----- TEXT SECTION
Before we discuss the caloric test in more detail, let’s consider the instrumentation to deliver the caloric irrigations. There are two different kinds of caloric irrigators: open-loop water irrigators and air irrigators. We’ll cover each below.
This irrigator is called open loop because water goes into the ear canal, and you're supposed to catch it with the basin when it comes back (an open loop). It’s quite easy for the examiner to perform as water will fill the entire ear canal and will cause a robust temperature increase or decrease in the ear. This usually will produce a robust response due to strong the stimulation. It should however be noted that this can be unpleasant for the patient.
The water irrigator by Interacoustics is the Aqua Stim (Figure 2) and has the following temperature range: 30 to 44 degrees Celsius.
The second method of irrigating the ear is to use an air irrigator. Air irrigations have been around for a long time and they're not as messy as open-loop water as there's no water to catch. They're more comfortable to the patient as they don't generate as strong a response. But the downside with air is that it requires more technical skill to administer when compared to water.
There are other things we need to consider with air irrigators. The design of the irrigator tip may affect the temperatures in the ear. So, follow the manufacturer's recommendations. For example, an irrigator where the air freely goes in and out will have a different temperature in the ear canal compared to an irrigator where it seals the ear canal.
Be aware that some air irrigators do not cool the air. They only use the ambient temperature, so if you're in a warm climate, you might not be getting cool irrigations.
The air irrigator by Interacoustics is the Air Fx (Figure 3) and has the following temperature range: 20 to 50 degrees Celsius.
Use the one you're comfortable with. If you're doing it correctly, both irrigation methods will generate acceptable results with good test, re-test reliability.
Now we’ll cover the test procedure, step-by-step.
Before completing the caloric test, it’s important to perform otoscopy and tympanometry to assess the status of the ear canal and middle ear. The caloric test compares the results from the right ear to the left ear, so we want the anatomy to be similar on each side.
Before putting your patient in the caloric test position, you should first describe the procedure in non‑distressing language. Reassure your patient by explaining that any dizziness experienced is a normal reaction and that the test will not provoke an episode of their own dizziness.
----------
----- DATA UNDER STUDY
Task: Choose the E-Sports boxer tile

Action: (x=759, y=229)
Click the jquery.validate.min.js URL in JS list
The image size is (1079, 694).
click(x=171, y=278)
----------
→ **EXERCISE REQUIREMENTS**:
1. Please rewrite the paragraph of the caloric test text that begins "The second method of irrigating the ear" as a short bulleted list, keeping its main facts.
2. Extend the caloric test text from its final sentence, carrying the step-by-step procedure forward.

→ **PER-TASK ANSWERS**:
1.
- An air irrigator is the second way to irrigate the ear, and air irrigations have been around a long time.
- They are less messy than open-loop water because there is no water to catch.
- They are more comfortable for the patient because they don't generate as strong a response.
- Their downside is that they take more technical skill to administer than water.

2.
Most patients are worried that they’ll be sick, so you need to reassure them that – in most cases – this will not happen. We’ll address the topic of sickness during caloric testing later in this article as there are procedures that you can follow to reduce patient discomfort.
Once the patient consents to the procedure, it’s important to record any nystagmus in the caloric test position. This is important because if there is a nystagmus present, you should take this into consideration during the results interpretation.
You perform the first irrigation with the VNG goggle on the patient with the cover on (vision denied). When the test starts, the irrigator delivers a stimulus into the ear and the software will begin recording the eyes. Depending on the type of irrigation, it either ends after 30 seconds (water irrigation) or one minute (air irrigation). As soon as the irrigation ends, you should engage the patient with some alerting tasks so they're awake and alert throughout the rest of the test.
After 15-30 seconds of irrigation, you will begin to see a nystagmus begin to generate and then increase in size. The response will reach its peak and then starts to subside, which usually occurs about 40 to 45 seconds after the end of the caloric irrigation. Once the response begins to subside, you should ask the patient to fixate.
Most VNG goggles have a light built into them on which the patient can fixate, and you can look at the patient's pupil. When it shrinks, you know that the patient is actually fixating. You do this for about 10-15 seconds and then turn off the fixation light. It’s important to record for a few seconds after the fixation light has been switched off again.
Once the irrigation has finished, you should wait for 5 minutes before starting the next irrigation to ensure the nystagmus has completely stopped.
The test is complete when each ear has received both a warm and a cool irrigation – so 4 irrigations in total.
Now, we’ll take a deep dive into the techniques behind warm and cool irrigations.
If you start irrigating the external auditory canal with a warm medium (Figure 4), the area of the semicircular canal that's closest to the external auditory canal is going to heat up. In turn, the endolymph in the semicircular canal will get lighter and it will rise. This will put pressure on the cupula and bend it toward the utricular sac.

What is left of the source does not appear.